Build vocab in doc2vec


I have a list of abstracts and articles approx 500 in csv each paragraph contains approx 800 to 1000 words whenever I build vocab and print with words giving none and how I can improve results?

    lst_doc = doc.translate(str.maketrans('', '', string.punctuation))

    target_data = word_tokenize(lst_doc)

    train_data = list(read_data())

    model = gensim.models.doc2vec.Doc2Vec(vector_size=50, min_count=2, epochs=40)

    train_vocab = model.build_vocab(train_data)

    print(train_vocab)

   {train = model.train(train_data, total_examples=model.corpus_count, 
   epochs=model.epochs) }

Output: None


Solution

  • A call to build_vocab() only builds the vocabulary inside the model, for further usage.
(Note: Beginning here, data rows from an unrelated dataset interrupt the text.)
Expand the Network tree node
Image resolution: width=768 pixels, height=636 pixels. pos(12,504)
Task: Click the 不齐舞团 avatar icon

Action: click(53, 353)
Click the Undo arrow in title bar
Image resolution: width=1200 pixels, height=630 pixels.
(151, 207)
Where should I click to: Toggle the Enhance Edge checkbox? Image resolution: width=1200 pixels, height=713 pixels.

That function call doesn't return anything, so your train_vocab variable will be Python None.

    So, the behavior you're seeing is as expected, and you should say more about what your ultimate aims are, and what you'd want to see as steps towards those aims, if you're stuck.

    If you want to see reporting of the progress of your calls to build_vocab() or train(), you can set the logging level to INFO. This is always a usually a good idea working to learn a new library: even if initially the copious info shown is hard to understand, by reviewing it you'll start to see the various internal steps, and internal counts/timings/etc, that hint whehter things are doing well or poorly.
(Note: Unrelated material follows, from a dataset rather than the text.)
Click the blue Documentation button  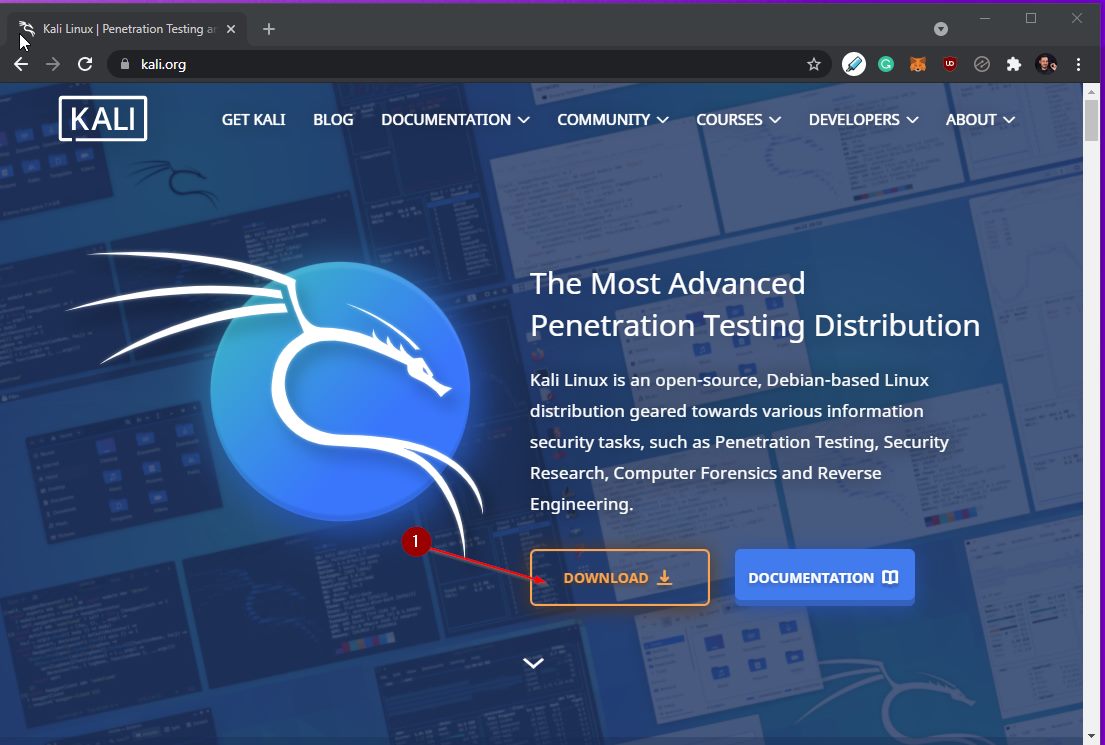click(824, 577)
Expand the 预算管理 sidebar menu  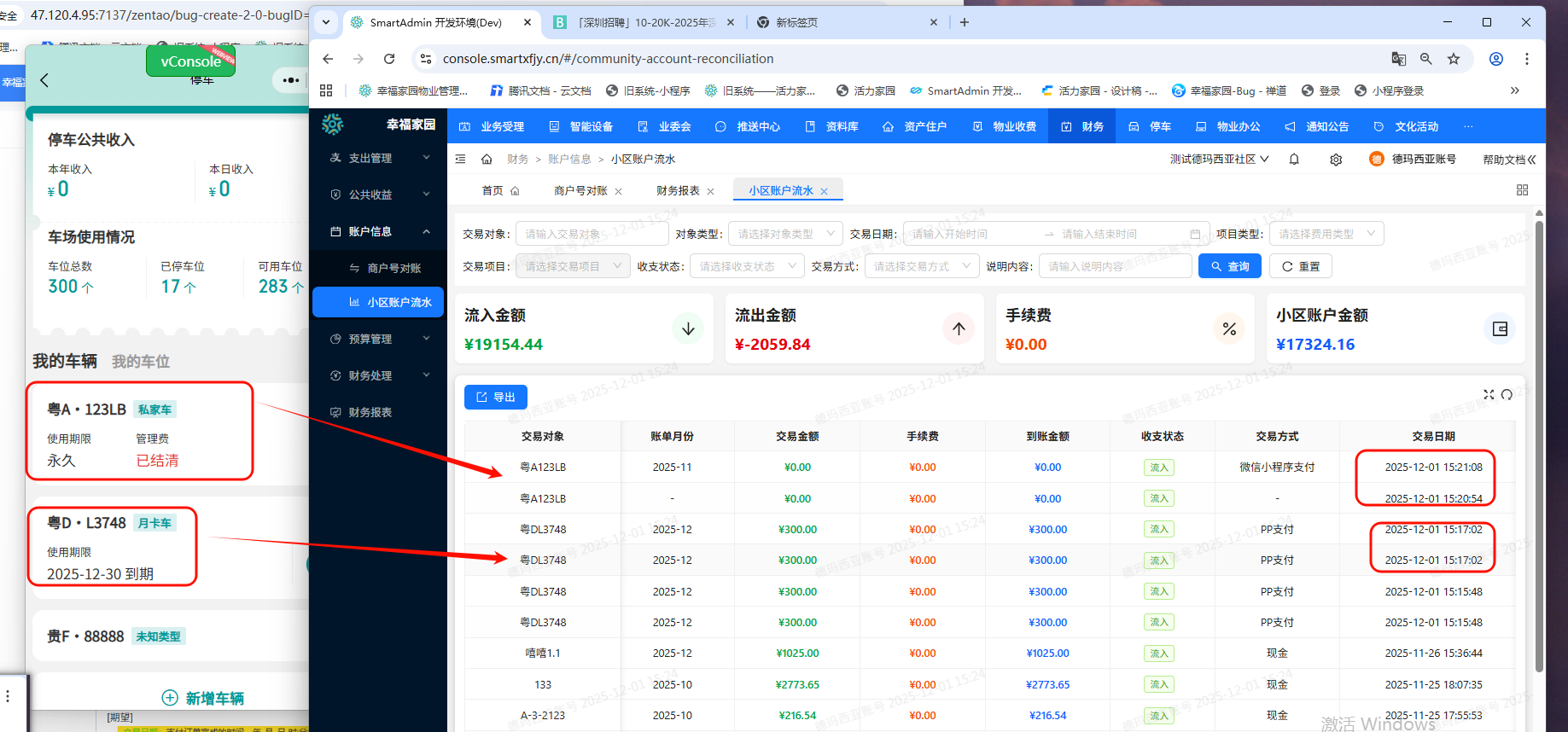[380, 339]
    You can also examine the state of the model and its various internal properties after the code has run.

    For example, the model.wv property contains, after build_vocab(), a Gensim KeyedVectors structure holding all the untrained ready-for-training vectors. You can ask for its length (len(model.wv) or examine the discovered active list of words (model.wv.index_to_key).

    Other comments:

    • It's not clear your 1st two lines – assigning into lst_doc and target_data – affect anything further, since it's unclear what read_data() might be doing to fill the train_corpus.

    • Often low min_count values worsen results, by including more words that have so few usage examples that they're little more than noise during training.

    • only 500 documents is rather small compared to most published work showing impressive results with this algorithm, which uses tens-of-thousands of documents (if not millions). So, keep in mind that results on such a small dataset may be unrepresentative of what's possible with a larger corpus - in terms of quality, optimal parameters, etc.